Apparently, not everyone loved André Øvredal’s adaptation (as produced and co-written by the great Guillermo del Toro) of the beloved collections of horrific American and British folk tales as retold by Alvin Schwartz as much as I did, but I can’t find any flaw with the film at all, unless one thinks it strictly needed to be an anthology movie.
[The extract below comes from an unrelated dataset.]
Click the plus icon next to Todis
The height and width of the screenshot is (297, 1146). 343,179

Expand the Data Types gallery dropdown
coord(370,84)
I do appreciate most everything in the film at hand, not just that it is teen-oriented horror that doesn’t try to be so cool it can only ever end up uncool, but that it actually tries to speak to very precise anxieties of very specific kids, using some clichés in the character set-up but from then on out developing these characters and what they are afraid of with all seriousness.

At the same time, the film also grounds the horror in a very specific place and time, as well as the social realities of the characters – including the daily casual racism facing Ramón even from those people who are otherwise not horrible human beings (something that pop-cultural portrayals of racism often avoids showing) – not as the main thrust of the film but as something that can’t help but define parts of a person’s world.

Stories are, after all, connected to the reality they are told in, and the film is all about stories, obviously specifically horror stories, why we tell them, how we tell them, but also, particularly fitting in a film based on folklore retellings, how stories shape our interpretation of the world around us, and may very well shape the world around us in turn, and not always in the best way, as well as the way a creepy story can mask some horrors of the real world instead of revealing them.


But even ignoring this part of the film – even if I’m not sure I’d want to – Scary Stories is pretty wonderful, Øvredal handling the macabre tales in the movie with his usual good timing and sense for creating a creepy mood (turns out that works from Norwegian fjords, to morgues, to Midwestern small towns for him), and a flair for showing just the right amount of the weird stuff. I found myself particularly intrigued by the film’s use of colour, often using traditionally warm colours in connection with the supernatural and the creepy, perhaps suggesting how much more real and alive a story can feel than drab reality.